Work instructions:
a - In the passage on HR keywords, how many players are in the example market?
b - Pick up the passage on HR keywords after its final sentence and keep writing it.

Source passage:
== Segment start ==
Having a firm center of tested ROI producing keywords that can be optimized easier (or more completely) by having a URL and landing page optimized just for the ones that are the HR keywords, I think if focusing on a smaller segment steals just one HR client from the competition (due to focusing in on those keywords) can mean more profit in the end than attempting to corral the other 80%.
For example, in a market with 47 players and an average of 20-30 HR customers a month. If I am already getting two each month (or most months) following your system, if I optimize the HR keywords more, or better and instead of focusing in on attracting some of the 80% to round out the income, I spend enough to attract even one or two more HR customers a year, that is better than any of the competition gets, my other (support) costs are lower due to having fewer customers AND lots of the clients that are ’somewhat’ HR end up also attracted to me due to me NOT spending any time, money and focus on trying to attract that 80%; and more on HR keywords than the other 47 people in the market. Because of that, the part of the 80% most attracted to me are the top ones, that sort of get ’sucked up’ by the momentum because they are most like a real HR customer.
== Segment end ==
Source data:
== Segment start ==
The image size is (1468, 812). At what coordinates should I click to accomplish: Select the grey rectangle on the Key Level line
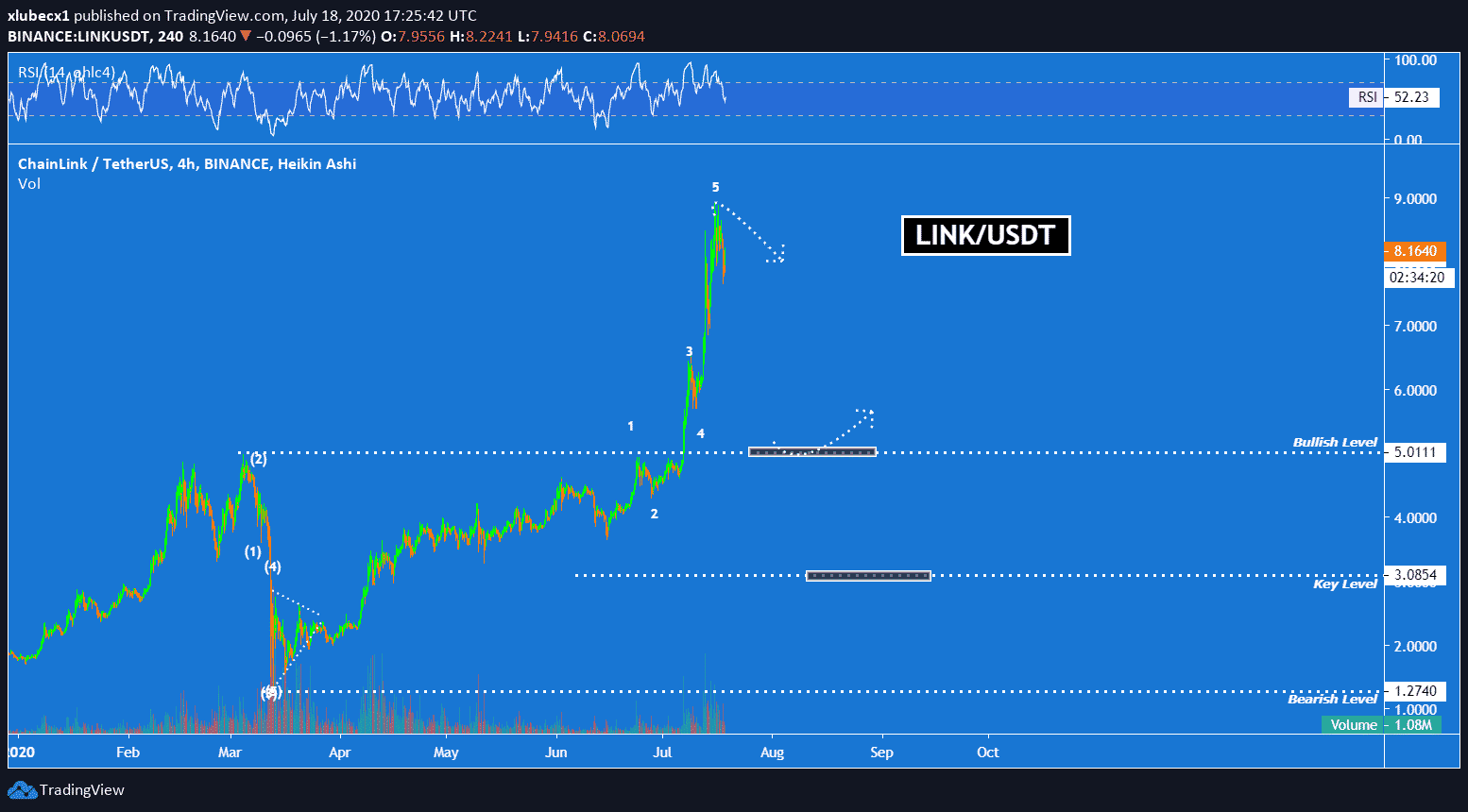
== Segment end ==
Answers per task:
a - 47

b -
That make sense? For a while I had a client in spinal decompression (I still have him but he is expanding too quickly, etc. I am sure you’ve seen it before.) His biggest competition spent 20 times what he did in Adwords. The guy managing the account before me got twice the clicks, but in 6 months zero people came into the clinic off the web site (that we know of, the doctor isn’t good at tracking that, but no clients mentioned the site in 6 months). I had to guess at the HR keywords also because no one tracked anything at the clinic, but averaged 16-20 new clients a month that said they came in because of the web site they found through Google. And that was on half the clicks because I only bid on what I guessed to be the money keywords which were expensive with 47 people bidding on them. (I know guessing isn’t kosher, but I couldn’t even get the doctor to get a dedicated phone line for the web site. My guesses were based on people searching on difficult to spell medical conditions that most surgeons would not operate on, which meant they had already been condemned to constant pain for life, had a piece of paper with their disgnoses spelled correctly on it and were in desperate mode while searching. CTRs for those words were 33-75% but only 2-6 people searched those words each month & I had to out bid one guy who was spending 30K a month along with 46 other people in the game to one degree or another and I was on a $1500 budget.
I got 75-80% of the impressions of those words and at least half of them signed up according to the sr staff person who also said the ones that said they saw his clinic on the web always showed up with x-rays and MRIs in hand.)
Anyway, I think that worked. I am no genius and had to work with what I was able to get out of the staff in the way of statistics. I do know 8-10 new clients a month is better than zero prospects. Lol. How many of those became HR clients I can only guess; but I know from experience, when the Drums of Doom drown out everything else and suddenly hope appears and in most cases produces results better than hoped for, that tends to make an HR out of anyone!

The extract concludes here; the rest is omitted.